Le notaire marmotta :

— Je ne vois pas ce qu’il y a de si drôle !… Le marquis !

La joie de Dorothée ne connut plus de bornes. Elle répéta en se tordant les mains et les larmes aux yeux :

— Le marquis !… L’ami de Fontenelle !… Le marquis ressuscité !… Lazarre de Beaugreval ! Mais vous n’avez donc pas vu ?…

— J’ai vu le miroir se ternir… les yeux qui s’ouvraient.

— Oui, oui, d’accord. Mais le reste ?…

— Quel reste ?

— Dans sa bouche ?

— Approchez-vous.

— Qu’y a-t-il ?

— Il y a…

— Enfin quoi, parlez.

— Une fausse dent !

Me Delarue répéta lentement :

— Il a une fausse dent ?…

— Oui, une molaire… une molaire tout en or !

— Eh bien, et après ?

Dorothée ne répondit pas sur-le-champ. Elle laissait tout loisir à Me Delarue pour reprendre ses esprits et pour apercevoir de lui-même toute la valeur de cette découverte.

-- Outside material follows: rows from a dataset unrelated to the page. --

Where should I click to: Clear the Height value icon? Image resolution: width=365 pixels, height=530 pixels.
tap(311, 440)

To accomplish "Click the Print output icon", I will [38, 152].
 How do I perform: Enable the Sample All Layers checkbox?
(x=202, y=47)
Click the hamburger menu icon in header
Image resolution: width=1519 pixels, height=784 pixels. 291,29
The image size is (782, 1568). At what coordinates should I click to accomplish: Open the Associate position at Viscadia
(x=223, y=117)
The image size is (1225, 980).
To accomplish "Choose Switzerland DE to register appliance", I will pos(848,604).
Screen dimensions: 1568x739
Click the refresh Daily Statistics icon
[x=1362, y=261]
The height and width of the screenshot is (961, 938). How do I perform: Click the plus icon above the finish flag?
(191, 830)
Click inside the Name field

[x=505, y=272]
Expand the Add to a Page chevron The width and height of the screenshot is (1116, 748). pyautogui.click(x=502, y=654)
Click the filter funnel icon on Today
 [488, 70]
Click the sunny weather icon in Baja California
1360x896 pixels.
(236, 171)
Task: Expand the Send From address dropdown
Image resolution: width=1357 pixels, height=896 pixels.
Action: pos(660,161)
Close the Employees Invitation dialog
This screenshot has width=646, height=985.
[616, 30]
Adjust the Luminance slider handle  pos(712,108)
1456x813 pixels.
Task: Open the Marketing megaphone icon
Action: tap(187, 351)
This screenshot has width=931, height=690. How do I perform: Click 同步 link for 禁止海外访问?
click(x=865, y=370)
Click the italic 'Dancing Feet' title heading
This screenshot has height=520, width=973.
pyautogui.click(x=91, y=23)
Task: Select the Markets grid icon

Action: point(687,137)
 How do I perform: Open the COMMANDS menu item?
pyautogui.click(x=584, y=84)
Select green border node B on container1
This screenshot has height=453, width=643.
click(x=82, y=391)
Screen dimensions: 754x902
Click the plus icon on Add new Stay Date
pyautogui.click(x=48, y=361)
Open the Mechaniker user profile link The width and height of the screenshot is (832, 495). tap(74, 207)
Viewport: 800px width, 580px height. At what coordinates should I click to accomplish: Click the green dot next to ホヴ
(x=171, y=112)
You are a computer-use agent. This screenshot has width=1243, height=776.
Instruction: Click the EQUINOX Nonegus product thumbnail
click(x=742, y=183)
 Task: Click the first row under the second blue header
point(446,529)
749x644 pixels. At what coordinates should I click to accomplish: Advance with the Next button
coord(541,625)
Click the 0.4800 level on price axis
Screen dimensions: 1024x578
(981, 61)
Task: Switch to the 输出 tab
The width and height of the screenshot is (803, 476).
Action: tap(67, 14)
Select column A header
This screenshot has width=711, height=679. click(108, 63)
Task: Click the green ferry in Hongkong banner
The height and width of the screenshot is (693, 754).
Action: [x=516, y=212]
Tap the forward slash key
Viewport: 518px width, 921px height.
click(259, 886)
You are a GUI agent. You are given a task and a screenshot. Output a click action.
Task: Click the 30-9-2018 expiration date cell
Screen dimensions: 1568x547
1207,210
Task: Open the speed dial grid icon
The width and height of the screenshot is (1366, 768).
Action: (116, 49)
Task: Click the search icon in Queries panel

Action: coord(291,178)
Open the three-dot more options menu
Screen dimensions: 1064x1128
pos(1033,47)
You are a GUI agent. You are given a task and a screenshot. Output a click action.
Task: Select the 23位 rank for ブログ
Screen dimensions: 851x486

Il redit d’une voix moins assurée :

— Eh bien ?

— Eh bien, voilà, dit-elle, tout essoufflée… voilà… Je me demande avec angoisse… si on aurifiait sous Louis XIV et sous Louis XV… Parce que vous comprenez… si le marquis n’a pu se faire aurifier avant sa mort… c’est qu’il aura fait venir un dentiste ici… dans cette tour… durant sa mort… c’est-à-dire qu’il aura su par les journaux, ou autrement, qu’on pouvait mettre une fausse dent à la place de la dent mauvaise dont il souffrait depuis Louis XIV

Dorothée avait fini par réprimer cette gaîté intempestive qui choquait si fort Me Delarue. Elle souriait simplement, mais de quel air narquois et amusé ! Naturellement, les quatre étrangers, pressés autour d’elle, souriaient aussi, du même air de gens qui se divertissent au-delà de toute expression.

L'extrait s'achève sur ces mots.